Please reproduce the data below between the lines holding "Given: Open the calendar icon in title bar" and "click(x=486, y=340)", inclusive, and nothing else.
── RECORDS FOR PROCESSING ──
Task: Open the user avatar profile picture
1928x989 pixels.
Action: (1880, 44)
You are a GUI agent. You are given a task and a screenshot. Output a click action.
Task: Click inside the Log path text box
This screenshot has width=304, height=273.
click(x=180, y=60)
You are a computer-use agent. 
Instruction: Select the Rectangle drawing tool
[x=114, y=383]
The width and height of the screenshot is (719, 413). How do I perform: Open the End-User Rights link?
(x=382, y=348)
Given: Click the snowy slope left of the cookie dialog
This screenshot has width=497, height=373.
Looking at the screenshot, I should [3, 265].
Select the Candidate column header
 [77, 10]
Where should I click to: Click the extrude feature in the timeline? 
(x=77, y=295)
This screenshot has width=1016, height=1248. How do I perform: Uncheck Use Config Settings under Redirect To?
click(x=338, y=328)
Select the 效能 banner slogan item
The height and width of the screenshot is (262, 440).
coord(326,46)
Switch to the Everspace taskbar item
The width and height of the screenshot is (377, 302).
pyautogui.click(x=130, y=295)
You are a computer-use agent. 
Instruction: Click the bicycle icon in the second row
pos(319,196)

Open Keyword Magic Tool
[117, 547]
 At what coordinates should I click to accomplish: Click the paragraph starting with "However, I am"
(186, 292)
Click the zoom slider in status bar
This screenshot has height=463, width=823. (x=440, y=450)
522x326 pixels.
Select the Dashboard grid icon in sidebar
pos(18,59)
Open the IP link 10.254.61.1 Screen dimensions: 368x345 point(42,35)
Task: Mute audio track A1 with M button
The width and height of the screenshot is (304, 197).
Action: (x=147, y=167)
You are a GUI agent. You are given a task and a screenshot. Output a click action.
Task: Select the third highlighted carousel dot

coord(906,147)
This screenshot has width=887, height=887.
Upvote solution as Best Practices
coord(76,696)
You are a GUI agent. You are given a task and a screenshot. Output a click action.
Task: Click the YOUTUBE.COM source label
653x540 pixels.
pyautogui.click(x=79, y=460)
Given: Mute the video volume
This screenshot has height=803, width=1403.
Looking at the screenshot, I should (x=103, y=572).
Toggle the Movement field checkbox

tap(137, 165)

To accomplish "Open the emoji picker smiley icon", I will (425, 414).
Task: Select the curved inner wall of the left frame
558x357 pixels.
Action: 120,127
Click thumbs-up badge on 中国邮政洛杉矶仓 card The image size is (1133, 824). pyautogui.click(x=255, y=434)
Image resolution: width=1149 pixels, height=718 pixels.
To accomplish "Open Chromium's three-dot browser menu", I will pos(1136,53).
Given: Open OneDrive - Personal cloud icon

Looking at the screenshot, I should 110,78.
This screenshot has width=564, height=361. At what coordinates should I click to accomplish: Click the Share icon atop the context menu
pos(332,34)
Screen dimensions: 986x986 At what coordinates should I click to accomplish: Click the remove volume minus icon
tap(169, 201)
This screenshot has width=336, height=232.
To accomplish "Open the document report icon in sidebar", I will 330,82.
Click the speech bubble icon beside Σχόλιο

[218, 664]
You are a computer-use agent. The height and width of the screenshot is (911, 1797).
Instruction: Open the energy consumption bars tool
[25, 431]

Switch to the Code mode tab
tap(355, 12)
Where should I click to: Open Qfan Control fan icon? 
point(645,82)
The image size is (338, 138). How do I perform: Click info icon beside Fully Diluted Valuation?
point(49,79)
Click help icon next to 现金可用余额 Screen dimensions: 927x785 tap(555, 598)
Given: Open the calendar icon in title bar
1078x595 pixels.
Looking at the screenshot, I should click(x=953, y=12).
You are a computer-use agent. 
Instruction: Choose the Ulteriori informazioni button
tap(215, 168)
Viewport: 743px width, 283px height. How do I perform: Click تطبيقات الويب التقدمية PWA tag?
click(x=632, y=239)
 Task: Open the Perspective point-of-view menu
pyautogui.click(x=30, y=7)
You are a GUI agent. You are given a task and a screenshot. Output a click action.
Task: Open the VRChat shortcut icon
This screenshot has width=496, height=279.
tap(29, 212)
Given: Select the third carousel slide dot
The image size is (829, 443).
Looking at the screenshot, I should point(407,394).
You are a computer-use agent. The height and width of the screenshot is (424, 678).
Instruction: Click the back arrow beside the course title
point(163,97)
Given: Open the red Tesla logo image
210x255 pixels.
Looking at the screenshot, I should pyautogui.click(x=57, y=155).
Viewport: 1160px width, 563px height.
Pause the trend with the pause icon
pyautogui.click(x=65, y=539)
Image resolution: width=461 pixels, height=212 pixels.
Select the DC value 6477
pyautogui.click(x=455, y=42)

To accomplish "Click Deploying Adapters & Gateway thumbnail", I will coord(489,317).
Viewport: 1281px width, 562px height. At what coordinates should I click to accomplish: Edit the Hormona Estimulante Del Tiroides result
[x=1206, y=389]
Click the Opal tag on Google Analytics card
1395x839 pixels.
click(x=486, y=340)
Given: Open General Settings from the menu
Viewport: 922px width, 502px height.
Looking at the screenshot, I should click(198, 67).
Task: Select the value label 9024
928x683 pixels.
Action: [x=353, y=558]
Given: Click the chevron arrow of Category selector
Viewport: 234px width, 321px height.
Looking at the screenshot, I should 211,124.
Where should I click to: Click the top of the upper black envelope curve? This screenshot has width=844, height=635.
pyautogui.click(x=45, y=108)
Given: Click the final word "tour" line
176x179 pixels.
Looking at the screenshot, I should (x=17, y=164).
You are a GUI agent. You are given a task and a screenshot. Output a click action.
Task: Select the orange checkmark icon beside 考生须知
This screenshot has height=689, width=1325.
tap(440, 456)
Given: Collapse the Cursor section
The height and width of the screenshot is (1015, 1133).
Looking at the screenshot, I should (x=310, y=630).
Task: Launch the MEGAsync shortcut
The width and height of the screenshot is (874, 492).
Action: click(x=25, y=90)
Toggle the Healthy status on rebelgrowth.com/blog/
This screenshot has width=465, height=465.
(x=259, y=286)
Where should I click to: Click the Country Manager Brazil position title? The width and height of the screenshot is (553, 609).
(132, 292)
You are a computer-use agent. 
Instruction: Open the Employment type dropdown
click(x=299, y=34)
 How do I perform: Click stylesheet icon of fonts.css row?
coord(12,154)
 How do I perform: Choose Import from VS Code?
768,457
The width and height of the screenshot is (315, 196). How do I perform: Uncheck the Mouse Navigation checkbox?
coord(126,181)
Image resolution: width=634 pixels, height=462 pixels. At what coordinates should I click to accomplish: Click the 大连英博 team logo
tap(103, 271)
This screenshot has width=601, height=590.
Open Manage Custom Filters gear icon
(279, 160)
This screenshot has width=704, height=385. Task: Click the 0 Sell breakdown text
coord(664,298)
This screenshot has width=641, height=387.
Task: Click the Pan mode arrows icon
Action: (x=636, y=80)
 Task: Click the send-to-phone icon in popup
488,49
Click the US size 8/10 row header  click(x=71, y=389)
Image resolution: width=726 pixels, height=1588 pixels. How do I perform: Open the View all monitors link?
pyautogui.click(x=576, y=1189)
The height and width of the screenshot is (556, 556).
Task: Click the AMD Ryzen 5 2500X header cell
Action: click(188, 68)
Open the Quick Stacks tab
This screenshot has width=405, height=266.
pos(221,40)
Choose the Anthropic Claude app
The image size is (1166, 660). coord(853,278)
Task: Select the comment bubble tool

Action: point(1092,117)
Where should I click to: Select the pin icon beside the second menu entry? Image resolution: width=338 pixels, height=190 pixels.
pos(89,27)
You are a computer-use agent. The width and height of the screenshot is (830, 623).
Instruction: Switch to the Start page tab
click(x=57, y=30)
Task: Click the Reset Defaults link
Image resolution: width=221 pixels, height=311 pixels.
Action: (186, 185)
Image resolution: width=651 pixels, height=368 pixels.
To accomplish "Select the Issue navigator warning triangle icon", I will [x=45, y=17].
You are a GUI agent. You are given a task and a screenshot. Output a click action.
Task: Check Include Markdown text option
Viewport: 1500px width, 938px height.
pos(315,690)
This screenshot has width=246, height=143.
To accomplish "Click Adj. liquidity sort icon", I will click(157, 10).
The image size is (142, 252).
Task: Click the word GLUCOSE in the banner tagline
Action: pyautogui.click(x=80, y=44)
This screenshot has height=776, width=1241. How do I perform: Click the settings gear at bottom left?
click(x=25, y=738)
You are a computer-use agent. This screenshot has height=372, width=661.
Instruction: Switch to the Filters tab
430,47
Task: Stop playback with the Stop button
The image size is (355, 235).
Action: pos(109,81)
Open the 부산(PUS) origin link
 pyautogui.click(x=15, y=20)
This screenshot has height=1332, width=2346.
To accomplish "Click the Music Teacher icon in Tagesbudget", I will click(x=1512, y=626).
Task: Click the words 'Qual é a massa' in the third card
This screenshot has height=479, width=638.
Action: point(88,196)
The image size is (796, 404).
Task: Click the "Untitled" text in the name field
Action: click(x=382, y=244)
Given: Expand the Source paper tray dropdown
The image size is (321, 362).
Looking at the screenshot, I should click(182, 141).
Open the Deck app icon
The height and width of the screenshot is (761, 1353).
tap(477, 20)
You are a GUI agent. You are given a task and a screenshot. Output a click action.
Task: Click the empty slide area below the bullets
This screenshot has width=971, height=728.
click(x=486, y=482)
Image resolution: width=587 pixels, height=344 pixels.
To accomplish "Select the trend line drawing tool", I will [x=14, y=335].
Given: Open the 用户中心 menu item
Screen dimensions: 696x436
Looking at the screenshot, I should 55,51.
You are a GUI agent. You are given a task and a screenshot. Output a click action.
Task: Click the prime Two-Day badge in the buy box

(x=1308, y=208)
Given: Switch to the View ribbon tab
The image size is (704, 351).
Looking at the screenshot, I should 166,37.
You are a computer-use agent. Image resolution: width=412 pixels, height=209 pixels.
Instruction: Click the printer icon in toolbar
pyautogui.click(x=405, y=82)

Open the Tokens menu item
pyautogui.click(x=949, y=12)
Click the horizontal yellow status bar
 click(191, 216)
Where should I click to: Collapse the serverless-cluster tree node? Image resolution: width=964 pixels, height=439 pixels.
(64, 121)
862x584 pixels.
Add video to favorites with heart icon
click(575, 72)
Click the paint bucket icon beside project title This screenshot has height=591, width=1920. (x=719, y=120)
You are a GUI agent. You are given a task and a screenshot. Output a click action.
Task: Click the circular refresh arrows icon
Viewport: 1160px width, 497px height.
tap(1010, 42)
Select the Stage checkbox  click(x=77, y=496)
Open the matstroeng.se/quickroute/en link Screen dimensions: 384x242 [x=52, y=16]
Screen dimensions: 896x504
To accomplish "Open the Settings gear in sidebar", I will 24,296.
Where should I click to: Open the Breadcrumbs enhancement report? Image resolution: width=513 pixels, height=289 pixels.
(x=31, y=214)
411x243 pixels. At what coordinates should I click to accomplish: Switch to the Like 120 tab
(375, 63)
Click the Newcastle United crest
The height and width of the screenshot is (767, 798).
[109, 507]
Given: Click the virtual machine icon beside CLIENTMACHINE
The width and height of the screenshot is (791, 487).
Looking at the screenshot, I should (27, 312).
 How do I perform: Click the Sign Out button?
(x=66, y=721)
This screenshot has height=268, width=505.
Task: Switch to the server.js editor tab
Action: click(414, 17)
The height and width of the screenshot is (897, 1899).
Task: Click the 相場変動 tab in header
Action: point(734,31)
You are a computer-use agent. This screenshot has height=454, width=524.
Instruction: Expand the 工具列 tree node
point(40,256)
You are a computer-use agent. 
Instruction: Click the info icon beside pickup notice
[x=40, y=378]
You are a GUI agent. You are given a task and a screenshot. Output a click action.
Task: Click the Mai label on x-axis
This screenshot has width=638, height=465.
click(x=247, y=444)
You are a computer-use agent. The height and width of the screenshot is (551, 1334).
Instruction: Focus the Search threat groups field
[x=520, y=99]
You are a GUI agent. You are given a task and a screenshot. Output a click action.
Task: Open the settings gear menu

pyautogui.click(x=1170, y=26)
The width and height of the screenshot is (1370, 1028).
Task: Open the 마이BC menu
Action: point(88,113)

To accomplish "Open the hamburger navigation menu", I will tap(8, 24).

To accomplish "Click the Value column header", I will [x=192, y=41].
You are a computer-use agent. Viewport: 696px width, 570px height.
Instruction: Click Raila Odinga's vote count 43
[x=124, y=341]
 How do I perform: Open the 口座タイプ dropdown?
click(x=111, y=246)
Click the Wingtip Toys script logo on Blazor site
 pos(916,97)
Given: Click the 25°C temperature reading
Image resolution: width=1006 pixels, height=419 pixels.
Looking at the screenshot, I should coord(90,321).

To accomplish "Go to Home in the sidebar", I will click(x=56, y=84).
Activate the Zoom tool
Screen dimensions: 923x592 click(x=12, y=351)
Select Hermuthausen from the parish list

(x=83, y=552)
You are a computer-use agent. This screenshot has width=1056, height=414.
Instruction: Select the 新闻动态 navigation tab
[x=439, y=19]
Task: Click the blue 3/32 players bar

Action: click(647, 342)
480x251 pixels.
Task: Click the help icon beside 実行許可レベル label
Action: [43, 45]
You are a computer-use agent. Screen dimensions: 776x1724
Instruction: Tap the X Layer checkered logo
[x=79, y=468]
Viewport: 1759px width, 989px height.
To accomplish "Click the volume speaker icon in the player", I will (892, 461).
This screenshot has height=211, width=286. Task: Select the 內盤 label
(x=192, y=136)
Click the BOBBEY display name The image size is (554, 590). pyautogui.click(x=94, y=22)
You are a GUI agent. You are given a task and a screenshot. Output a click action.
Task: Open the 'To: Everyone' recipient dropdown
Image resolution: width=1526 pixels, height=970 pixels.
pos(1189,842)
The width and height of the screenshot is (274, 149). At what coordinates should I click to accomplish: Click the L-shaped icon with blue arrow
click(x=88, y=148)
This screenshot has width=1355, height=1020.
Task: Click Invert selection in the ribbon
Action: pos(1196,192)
───
[RESULT OF THE TASK]
Given: Open the calendar icon in title bar
1078x595 pixels.
Looking at the screenshot, I should click(x=953, y=12).
You are a computer-use agent. 
Instruction: Choose the Ulteriori informazioni button
tap(215, 168)
Viewport: 743px width, 283px height. How do I perform: Click تطبيقات الويب التقدمية PWA tag?
click(x=632, y=239)
 Task: Open the Perspective point-of-view menu
pyautogui.click(x=30, y=7)
You are a GUI agent. You are given a task and a screenshot. Output a click action.
Task: Open the VRChat shortcut icon
This screenshot has width=496, height=279.
tap(29, 212)
Given: Select the third carousel slide dot
The image size is (829, 443).
Looking at the screenshot, I should point(407,394).
You are a computer-use agent. The height and width of the screenshot is (424, 678).
Instruction: Click the back arrow beside the course title
point(163,97)
Given: Open the red Tesla logo image
210x255 pixels.
Looking at the screenshot, I should pyautogui.click(x=57, y=155).
Viewport: 1160px width, 563px height.
Pause the trend with the pause icon
pyautogui.click(x=65, y=539)
Image resolution: width=461 pixels, height=212 pixels.
Select the DC value 6477
pyautogui.click(x=455, y=42)

To accomplish "Click Deploying Adapters & Gateway thumbnail", I will coord(489,317).
Viewport: 1281px width, 562px height. At what coordinates should I click to accomplish: Edit the Hormona Estimulante Del Tiroides result
[x=1206, y=389]
Click the Opal tag on Google Analytics card
1395x839 pixels.
click(x=486, y=340)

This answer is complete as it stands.